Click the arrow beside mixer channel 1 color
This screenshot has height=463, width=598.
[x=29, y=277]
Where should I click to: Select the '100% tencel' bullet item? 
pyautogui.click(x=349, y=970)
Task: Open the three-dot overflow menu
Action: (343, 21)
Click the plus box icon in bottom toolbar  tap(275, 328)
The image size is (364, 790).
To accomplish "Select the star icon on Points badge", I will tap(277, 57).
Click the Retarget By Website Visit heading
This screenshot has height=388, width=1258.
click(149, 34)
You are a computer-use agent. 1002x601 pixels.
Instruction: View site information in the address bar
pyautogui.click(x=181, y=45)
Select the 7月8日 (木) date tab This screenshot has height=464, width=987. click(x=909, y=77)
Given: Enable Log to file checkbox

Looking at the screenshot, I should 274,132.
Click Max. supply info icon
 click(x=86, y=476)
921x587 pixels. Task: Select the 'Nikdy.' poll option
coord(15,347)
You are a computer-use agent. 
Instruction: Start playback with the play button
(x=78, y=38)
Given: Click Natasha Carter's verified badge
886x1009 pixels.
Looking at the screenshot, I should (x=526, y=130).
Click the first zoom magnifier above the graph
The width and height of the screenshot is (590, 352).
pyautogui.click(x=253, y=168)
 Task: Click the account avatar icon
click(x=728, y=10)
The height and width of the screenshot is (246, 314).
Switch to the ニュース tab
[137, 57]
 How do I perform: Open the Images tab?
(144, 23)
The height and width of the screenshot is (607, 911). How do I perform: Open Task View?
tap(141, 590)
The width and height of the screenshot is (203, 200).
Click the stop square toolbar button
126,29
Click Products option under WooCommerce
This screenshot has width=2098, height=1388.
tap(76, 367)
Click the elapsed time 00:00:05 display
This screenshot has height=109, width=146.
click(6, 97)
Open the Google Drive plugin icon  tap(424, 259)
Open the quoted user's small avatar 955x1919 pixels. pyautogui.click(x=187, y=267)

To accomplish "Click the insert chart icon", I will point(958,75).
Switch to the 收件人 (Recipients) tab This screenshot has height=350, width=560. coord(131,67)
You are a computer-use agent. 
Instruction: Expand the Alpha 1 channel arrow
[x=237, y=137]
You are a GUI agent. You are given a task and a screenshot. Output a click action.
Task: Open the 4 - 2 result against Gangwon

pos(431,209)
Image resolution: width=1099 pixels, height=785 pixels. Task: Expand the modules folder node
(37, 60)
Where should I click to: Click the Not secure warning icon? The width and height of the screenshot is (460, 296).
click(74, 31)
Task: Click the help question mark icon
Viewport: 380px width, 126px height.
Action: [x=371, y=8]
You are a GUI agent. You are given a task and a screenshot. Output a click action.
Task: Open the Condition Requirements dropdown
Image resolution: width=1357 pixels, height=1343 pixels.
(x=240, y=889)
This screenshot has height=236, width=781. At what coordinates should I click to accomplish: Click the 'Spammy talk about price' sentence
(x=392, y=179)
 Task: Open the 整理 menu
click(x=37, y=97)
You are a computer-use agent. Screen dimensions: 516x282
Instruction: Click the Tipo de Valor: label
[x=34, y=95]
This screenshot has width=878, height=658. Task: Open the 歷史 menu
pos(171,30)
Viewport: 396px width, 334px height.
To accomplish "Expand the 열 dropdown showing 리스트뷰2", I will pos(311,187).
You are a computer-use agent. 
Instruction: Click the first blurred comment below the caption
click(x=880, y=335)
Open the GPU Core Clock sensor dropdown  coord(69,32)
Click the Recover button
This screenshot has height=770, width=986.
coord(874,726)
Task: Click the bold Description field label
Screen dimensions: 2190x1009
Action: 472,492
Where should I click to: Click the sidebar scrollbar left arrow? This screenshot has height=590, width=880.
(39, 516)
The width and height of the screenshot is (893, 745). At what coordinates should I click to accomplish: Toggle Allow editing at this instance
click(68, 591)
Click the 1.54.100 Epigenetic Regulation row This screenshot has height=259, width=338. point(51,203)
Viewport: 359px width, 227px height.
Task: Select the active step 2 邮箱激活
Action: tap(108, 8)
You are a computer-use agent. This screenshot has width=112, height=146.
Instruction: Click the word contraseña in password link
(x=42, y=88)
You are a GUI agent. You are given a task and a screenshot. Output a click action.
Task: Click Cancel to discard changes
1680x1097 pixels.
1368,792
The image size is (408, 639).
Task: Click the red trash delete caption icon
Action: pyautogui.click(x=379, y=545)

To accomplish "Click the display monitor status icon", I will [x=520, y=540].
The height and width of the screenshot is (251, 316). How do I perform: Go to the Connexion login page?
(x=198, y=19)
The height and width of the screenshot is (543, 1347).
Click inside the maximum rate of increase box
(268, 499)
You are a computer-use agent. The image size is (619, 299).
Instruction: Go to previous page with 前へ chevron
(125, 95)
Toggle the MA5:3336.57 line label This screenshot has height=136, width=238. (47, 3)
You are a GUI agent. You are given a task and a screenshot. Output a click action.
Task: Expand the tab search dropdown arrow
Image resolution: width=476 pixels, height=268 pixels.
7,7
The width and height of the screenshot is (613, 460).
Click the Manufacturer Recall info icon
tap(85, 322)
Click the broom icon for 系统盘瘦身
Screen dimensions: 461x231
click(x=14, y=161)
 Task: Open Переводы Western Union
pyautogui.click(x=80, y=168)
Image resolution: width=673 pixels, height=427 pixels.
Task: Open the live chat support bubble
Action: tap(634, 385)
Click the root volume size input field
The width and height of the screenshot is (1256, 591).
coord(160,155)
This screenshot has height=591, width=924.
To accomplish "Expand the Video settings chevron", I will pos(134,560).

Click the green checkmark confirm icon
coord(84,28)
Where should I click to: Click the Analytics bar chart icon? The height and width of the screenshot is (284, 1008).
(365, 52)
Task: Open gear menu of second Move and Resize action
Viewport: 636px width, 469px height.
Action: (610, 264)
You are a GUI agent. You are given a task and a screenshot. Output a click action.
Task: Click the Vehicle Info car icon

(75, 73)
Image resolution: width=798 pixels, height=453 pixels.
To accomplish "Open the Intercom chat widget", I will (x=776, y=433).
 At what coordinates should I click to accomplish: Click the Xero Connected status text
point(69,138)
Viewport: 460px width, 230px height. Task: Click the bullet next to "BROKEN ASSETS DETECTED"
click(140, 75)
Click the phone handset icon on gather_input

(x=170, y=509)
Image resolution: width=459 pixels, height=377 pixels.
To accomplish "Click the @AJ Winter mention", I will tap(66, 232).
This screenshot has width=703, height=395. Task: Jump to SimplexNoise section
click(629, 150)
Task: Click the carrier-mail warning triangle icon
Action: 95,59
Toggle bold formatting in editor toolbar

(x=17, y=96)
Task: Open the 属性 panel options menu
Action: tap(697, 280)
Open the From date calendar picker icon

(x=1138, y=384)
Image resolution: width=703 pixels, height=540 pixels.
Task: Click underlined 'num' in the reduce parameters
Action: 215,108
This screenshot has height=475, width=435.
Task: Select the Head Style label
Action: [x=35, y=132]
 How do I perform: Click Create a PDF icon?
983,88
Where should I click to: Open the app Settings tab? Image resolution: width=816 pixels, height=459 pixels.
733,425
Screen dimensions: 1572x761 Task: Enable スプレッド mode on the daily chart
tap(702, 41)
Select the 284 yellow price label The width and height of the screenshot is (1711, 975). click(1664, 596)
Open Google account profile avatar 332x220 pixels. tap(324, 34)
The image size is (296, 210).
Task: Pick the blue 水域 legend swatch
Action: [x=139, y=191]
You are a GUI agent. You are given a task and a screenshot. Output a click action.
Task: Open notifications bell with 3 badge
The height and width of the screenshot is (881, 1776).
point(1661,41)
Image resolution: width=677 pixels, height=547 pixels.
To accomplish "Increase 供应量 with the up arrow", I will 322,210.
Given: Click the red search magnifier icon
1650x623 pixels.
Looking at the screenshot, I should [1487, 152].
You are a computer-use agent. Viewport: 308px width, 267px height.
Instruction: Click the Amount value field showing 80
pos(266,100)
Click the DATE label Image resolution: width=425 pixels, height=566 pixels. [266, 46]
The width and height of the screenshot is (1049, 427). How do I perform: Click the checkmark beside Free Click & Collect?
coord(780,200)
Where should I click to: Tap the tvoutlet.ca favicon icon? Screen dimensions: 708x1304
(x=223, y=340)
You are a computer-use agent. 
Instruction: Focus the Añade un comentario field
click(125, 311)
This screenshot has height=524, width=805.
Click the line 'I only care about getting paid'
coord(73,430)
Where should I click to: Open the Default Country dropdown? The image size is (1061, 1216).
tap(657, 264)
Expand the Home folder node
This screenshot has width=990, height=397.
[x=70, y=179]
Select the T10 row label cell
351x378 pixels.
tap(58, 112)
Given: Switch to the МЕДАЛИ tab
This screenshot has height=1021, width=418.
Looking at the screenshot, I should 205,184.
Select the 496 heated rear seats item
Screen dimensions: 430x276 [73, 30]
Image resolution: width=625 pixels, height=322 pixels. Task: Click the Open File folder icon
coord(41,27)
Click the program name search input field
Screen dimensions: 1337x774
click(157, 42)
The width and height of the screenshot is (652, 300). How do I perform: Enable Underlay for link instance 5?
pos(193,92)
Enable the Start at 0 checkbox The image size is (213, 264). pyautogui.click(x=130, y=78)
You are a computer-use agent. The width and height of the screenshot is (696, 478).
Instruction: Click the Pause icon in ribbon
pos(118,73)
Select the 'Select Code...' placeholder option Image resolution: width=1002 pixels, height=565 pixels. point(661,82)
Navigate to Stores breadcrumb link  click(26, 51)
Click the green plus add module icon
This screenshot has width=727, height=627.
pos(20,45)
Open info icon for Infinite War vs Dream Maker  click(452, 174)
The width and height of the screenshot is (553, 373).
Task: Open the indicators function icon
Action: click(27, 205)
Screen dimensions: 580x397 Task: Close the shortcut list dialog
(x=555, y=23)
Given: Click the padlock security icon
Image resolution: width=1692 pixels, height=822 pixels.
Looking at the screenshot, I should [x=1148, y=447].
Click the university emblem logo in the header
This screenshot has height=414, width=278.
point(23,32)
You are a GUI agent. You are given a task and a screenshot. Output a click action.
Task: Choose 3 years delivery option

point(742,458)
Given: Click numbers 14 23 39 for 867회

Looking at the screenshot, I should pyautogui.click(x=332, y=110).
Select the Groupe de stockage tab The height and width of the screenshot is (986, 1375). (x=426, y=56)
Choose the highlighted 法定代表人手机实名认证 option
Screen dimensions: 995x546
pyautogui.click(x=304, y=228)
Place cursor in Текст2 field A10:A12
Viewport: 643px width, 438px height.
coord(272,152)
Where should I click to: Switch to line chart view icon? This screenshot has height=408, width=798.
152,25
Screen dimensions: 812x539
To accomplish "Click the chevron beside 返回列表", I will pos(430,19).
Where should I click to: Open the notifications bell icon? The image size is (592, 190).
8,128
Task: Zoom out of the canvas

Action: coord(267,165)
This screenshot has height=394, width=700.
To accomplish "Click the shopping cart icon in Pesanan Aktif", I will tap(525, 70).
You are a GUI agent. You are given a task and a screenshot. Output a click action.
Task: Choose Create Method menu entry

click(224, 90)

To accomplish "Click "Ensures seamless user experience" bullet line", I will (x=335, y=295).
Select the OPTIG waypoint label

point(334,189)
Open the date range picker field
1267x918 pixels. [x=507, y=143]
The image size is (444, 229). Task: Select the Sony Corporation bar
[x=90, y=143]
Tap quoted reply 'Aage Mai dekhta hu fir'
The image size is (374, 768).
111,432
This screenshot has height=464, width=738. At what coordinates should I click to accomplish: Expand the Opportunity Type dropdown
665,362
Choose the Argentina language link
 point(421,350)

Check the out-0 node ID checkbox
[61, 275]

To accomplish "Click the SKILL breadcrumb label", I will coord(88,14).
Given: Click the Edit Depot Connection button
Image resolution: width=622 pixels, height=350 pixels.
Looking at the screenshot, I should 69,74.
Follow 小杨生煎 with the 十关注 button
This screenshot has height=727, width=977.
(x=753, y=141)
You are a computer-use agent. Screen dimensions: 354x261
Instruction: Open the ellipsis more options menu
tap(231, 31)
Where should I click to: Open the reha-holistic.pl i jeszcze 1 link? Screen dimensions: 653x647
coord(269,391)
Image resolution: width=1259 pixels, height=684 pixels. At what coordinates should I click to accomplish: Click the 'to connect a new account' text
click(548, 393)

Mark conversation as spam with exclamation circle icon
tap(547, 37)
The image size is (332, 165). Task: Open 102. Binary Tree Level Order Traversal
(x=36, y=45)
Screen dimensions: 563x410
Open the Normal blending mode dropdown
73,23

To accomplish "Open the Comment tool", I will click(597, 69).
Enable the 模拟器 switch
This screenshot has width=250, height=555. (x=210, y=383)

────────────────

• _Activity_
Based on the material above, how many lines contain the string "quoted"? State the number alone.

• _Solution below_
2